— start —

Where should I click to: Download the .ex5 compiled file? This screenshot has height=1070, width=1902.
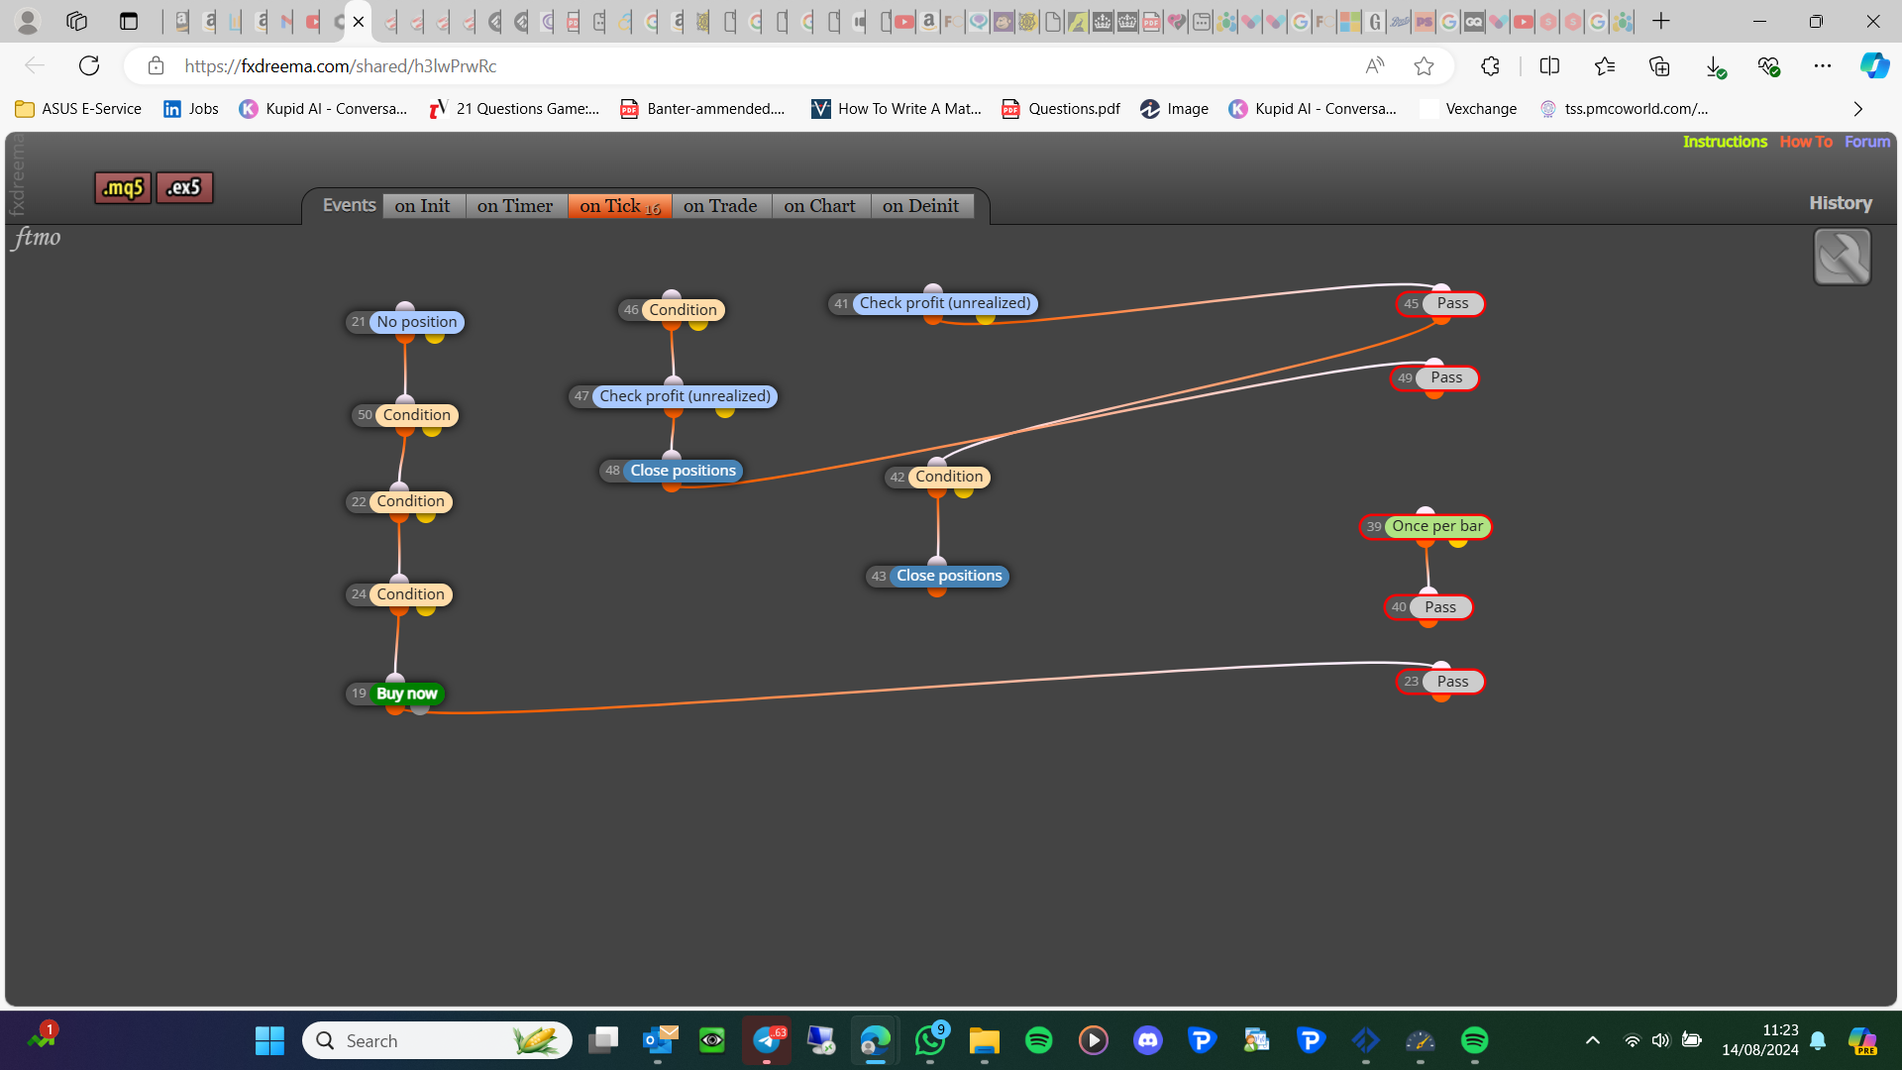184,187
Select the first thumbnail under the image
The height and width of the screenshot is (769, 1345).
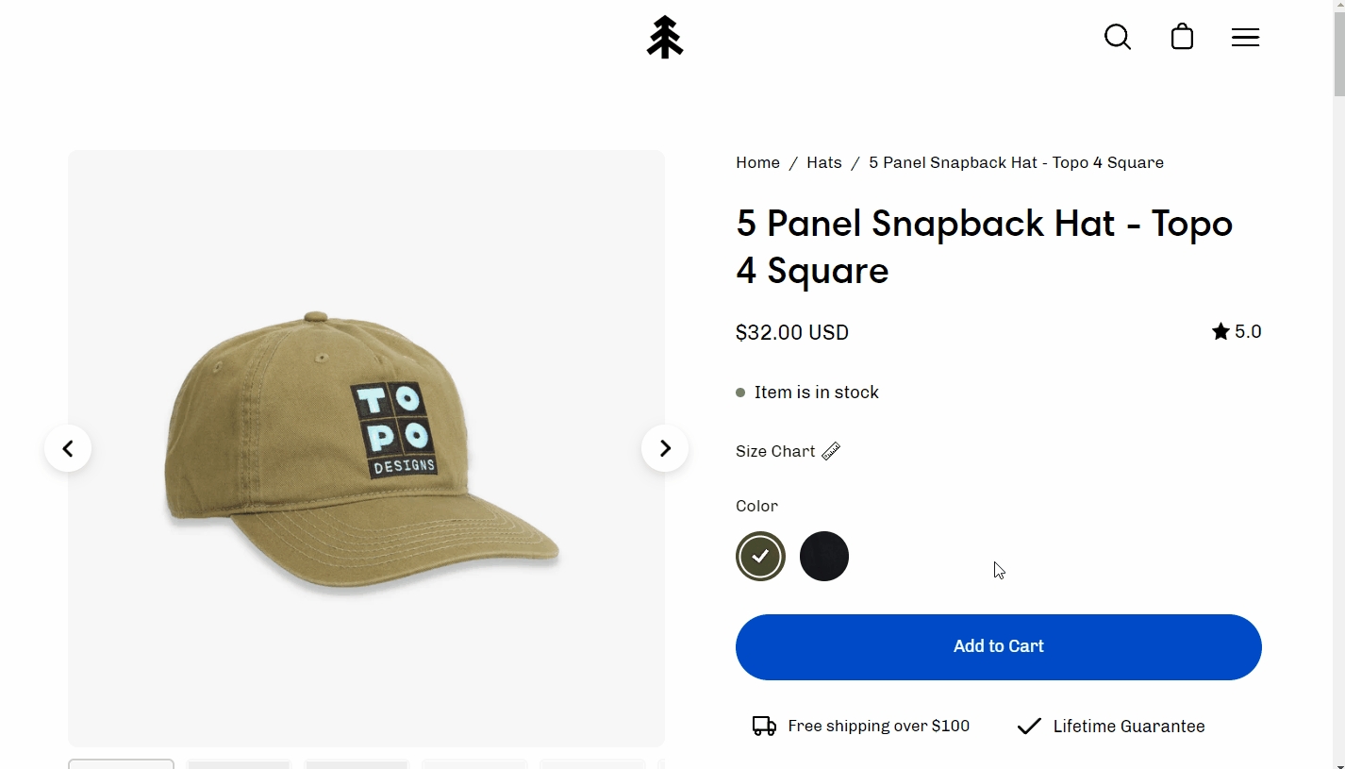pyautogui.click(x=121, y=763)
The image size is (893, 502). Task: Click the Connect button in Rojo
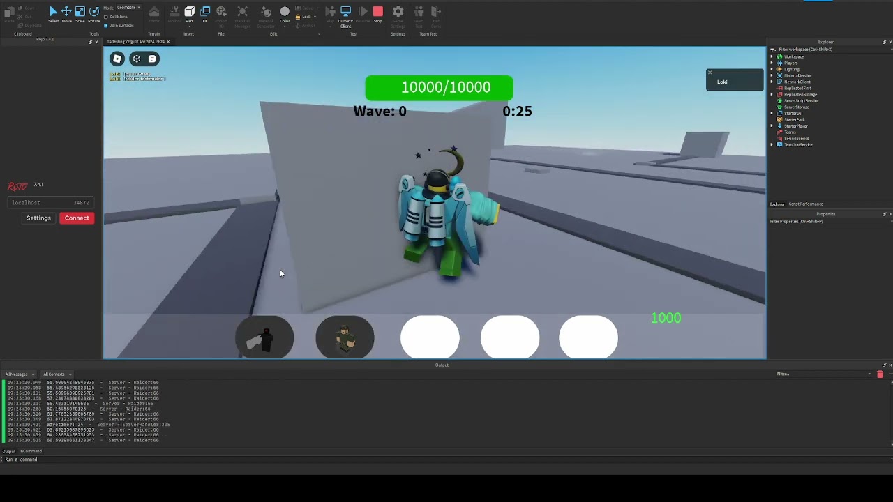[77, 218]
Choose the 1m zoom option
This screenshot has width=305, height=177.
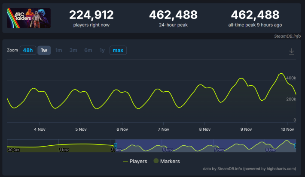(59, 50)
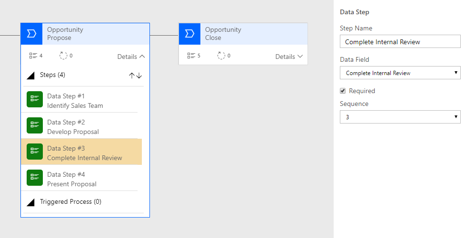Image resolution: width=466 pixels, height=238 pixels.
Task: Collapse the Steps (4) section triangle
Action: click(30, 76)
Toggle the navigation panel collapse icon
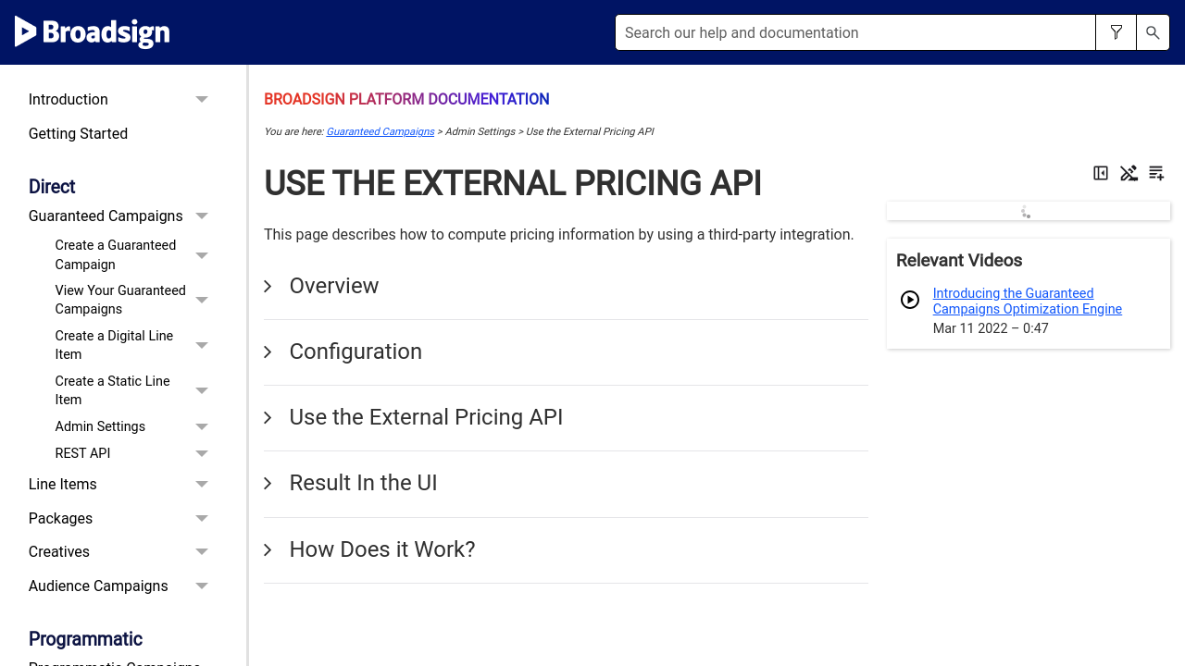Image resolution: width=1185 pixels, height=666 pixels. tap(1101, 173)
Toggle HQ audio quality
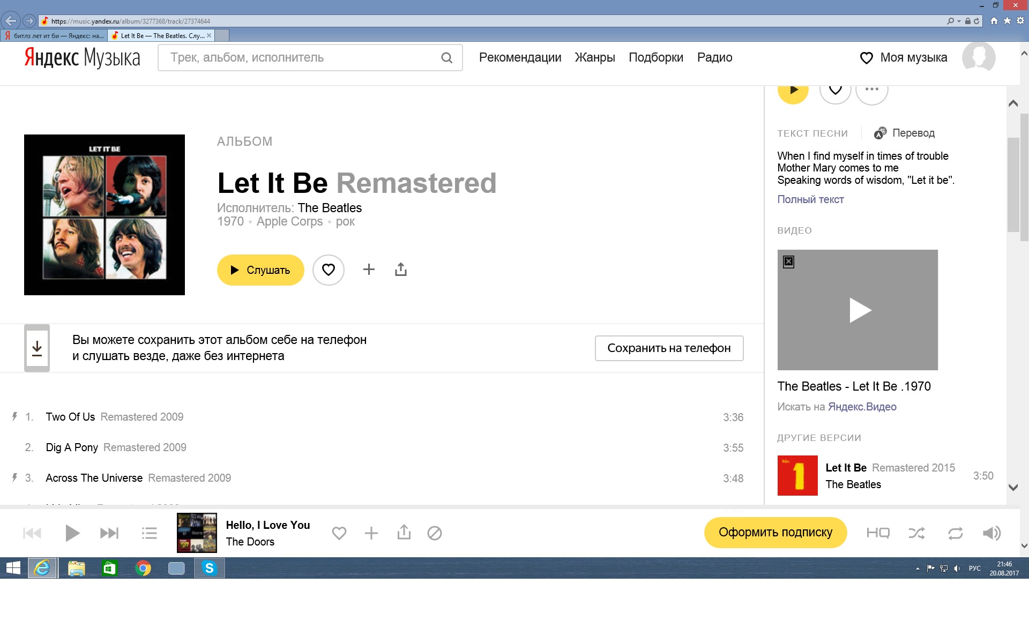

— end —

- WHAT THE EXERCISE ASKS -
Copy out the records word for word from the line that contains "Choose the 1m zoom option" through the end of the records, leaving out the pictures.

- FINAL RESULT -
Choose the 1m zoom option
This screenshot has width=305, height=177.
(59, 50)
Image resolution: width=466 pixels, height=238 pixels.
Task: Collapse the Steps (4) section triangle
Action: click(30, 76)
Toggle the navigation panel collapse icon
Image resolution: width=1185 pixels, height=666 pixels. tap(1101, 173)
Toggle HQ audio quality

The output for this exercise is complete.